En 1936, Claude Dansey a simuler être renvoyé du MI6 pour créer une société de services internationaux, Z, à Zurich. Ses agents ont infiltré diverses entreprises en Europe, agissant après le déclenchement de la Seconde Guerre mondiale, en 1939. Cette stratégie a permis à Dansey de devenir numéro deux du renseignement britannique. De même, les Français ont utilisé une ruse pendant la guerre d’Algérie en modifiant les motifs sous la semelle des chaussures du FLN pour mieux repérer leurs propriétaires sur le terrain.
Les Anglais, dirigés par Peter Fleming, ont été les premiers à utiliser des colis piégés pour la désinformation en Asie du Sud-Est face au Japon. Les Français ont ensuite imité cette technique en Indochine et en Algérie, où le chef de la wilaya 1, Mostefa Ben Boulaïd, et son état-major ont été tués après avoir récupéré une radio piégée. Cette méthode a été attribuée au service des « farces et attrapes ».

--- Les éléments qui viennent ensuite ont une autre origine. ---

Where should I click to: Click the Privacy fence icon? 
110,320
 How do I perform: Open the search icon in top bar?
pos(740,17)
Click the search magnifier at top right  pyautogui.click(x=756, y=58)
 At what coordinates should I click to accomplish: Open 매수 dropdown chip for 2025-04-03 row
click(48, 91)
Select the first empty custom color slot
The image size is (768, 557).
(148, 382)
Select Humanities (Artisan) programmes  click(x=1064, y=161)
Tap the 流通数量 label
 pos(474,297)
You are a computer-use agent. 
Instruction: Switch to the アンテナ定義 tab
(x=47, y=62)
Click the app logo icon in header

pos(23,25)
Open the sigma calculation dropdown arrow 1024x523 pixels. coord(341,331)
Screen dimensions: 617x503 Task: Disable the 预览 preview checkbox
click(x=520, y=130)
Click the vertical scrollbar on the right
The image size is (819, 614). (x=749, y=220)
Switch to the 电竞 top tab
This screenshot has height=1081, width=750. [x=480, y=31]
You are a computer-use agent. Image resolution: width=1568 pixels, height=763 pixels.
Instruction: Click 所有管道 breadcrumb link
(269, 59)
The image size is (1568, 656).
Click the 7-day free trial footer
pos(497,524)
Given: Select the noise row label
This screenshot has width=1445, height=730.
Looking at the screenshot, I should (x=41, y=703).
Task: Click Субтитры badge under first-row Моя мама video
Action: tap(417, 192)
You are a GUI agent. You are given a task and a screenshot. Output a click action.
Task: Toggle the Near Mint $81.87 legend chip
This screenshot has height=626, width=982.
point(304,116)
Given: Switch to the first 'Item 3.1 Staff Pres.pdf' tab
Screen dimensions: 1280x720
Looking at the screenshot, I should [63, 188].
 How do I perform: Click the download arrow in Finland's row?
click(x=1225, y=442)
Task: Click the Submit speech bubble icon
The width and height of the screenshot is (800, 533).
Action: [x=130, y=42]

L’ouvrage de Rémi Kauffer, « 1939-1945. La Guerre mondiale des services secrets » (Perrin, 496 p., 25 €), explore en détail l’histoire des pratiques des pionniers du renseignement pendant la Seconde Guerre mondiale. Cet ouvrage offre un aperçu fascinant des stratégies et des innovations utilisées par les services secrets à cette époque cruciale de l’histoire. À travers des exemples concrets comme les sociétés écrans et les colis piégés, Kauffer met en lumière l’ingéniosité et la complexité de l’espionnage à travers l’histoire.